Task instructions >>
Can you write out, word for word, the part of the text on Indian wedding attire starting at "If you’ve received" and ending at "day (or three)."?

What should a Westerner wear to an Indian wedding?

What to wear in Indian Wedding

Weddings are huge events in most cultures, but Indian weddings take this to a whole new level. With celebrations going on for days and guest lists that dwarf those of western weddings, if you are lucky enough to be invited to an Indian wedding, you are in for quite an experience.

If you’ve received an invitation to a traditional Indian or multicultural fusion wedding, you’re probably wondering what outfits are appropriate for guests. Choosing what to wear to an Indian wedding is an important task, but it doesn’t have to be stressful. Indian weddings are known for their extravagance, tradition and celebration of love. As a guest, you’ll get to immerse yourself in the culture for a day (or three). 

When picking out your Indian wedding guest attire, colour is an important factor to keep in mind. “The essential part of the dress code for an Indian wedding is to definitely wear colour,” says Shawna Gohel, editor-in-chief of Maharani Weddings. “Bright, festive colour is always in style for an Indian wedding no matter what the season or venue. We like to stick to pastels during the daytime and jewel tones at night,” she advises. 

Given the celebratory nature of Indian weddings, bright hues are encouraged—though some are traditionally off-limits. “Guests should try to avoid wearing red since the bride typically wears red,” explains Nilima Patel, owner of Crimson Bleu Events. “Guests can wear any other colour except for black. It’s definitely not a colour you should wear at an Indian wedding.” 

Before shopping, guests are encouraged to familiarize themselves with Indian fashion terminology. Lehengas and sarees are the most common options for women. A lehenga is a two-piece outfit that includes a top (usually cropped) with a full, high-waisted skirt. A saree is a long piece of fabric, often made of silk, that’s used to wrap around the body. Men are encouraged to wear a sherwani, which is a long coat-like top. “Traditional weddings can be broken up into different categories and different regions in India,” says Patel. “Say if the family is from the west side of India, then they have a different attire that the women wear, which is traditionally a saree. If they are from the state of Punjab, then they traditionally wear Punjabi suits [a three-piece outfit] or a lehenga. South Indian wedding guests typically wear a saree.” 

However, it’s important to note that traditional dress is not always a requirement. While guests should always look for specific dress code requirements on the couple’s invitation or wedding website, alternative outfits can be appropriate as well. “We see a lot of women, especially at fusion weddings, wearing a pantsuit or something that is very comfortable or flowy and may not be the traditional dress,” says Emily Truax, director of marketing at Château Élan, a resort in Georgia that frequently hosts traditional and fusion Indian weddings. 

So, if you are a westerner with an Indian wedding invite, you’re probably wondering what you are going to wear – let us help you decide.

Wedding Ceremony in India

Prepare for multiple ceremonies and events.

Indian weddings generally consist of many events that take place over the course of two or three days — and the wedding ceremony (or ceremonies) is only one component. At a minimum, your Indian-American friends or relatives will probably have a traditional Indian ceremony that represents the faith of their family back home, likely Sikh, Hindu or Muslim. In addition, lots of couples who grew up in the States will want to also have an Americanized ceremony that will look and feel pretty familiar. Be sure to have attire for at least these two ceremonies.

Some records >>
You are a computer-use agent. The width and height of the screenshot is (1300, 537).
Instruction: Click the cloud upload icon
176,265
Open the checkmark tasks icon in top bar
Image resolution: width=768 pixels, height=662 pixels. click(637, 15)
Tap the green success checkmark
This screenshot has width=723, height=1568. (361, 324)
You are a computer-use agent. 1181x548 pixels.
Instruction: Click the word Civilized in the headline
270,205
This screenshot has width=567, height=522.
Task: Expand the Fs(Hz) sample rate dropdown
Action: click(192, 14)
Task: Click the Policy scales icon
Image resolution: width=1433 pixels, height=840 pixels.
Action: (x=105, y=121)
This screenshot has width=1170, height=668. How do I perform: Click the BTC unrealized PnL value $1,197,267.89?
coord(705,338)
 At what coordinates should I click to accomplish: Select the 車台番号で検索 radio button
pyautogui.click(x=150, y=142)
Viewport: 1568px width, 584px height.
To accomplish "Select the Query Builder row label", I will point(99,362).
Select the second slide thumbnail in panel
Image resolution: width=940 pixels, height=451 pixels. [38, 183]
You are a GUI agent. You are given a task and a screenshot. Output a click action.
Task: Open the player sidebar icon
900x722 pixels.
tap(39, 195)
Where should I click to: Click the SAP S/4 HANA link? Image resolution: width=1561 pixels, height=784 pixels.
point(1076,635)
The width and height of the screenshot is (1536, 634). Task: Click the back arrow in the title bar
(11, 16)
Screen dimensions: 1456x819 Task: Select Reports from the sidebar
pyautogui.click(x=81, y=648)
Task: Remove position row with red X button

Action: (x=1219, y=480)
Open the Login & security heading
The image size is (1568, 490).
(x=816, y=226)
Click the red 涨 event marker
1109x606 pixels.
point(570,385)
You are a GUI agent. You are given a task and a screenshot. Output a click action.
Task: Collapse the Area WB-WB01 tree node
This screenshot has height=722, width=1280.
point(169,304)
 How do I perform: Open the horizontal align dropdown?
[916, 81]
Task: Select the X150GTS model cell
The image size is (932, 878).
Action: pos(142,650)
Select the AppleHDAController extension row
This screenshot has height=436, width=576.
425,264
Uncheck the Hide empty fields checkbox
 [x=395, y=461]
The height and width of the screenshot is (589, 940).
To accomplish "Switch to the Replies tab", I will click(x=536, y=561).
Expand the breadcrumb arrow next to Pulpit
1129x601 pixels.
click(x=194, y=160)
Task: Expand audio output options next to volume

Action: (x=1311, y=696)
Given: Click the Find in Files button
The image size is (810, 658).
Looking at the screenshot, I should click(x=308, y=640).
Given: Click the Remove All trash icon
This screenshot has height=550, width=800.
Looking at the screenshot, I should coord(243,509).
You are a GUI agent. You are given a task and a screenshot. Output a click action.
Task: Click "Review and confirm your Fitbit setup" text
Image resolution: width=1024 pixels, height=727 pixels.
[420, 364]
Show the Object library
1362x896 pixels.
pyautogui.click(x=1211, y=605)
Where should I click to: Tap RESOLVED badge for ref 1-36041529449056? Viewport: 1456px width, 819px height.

Task result >>
If you’ve received an invitation to a traditional Indian or multicultural fusion wedding, you’re probably wondering what outfits are appropriate for guests. Choosing what to wear to an Indian wedding is an important task, but it doesn’t have to be stressful. Indian weddings are known for their extravagance, tradition and celebration of love. As a guest, you’ll get to immerse yourself in the culture for a day (or three).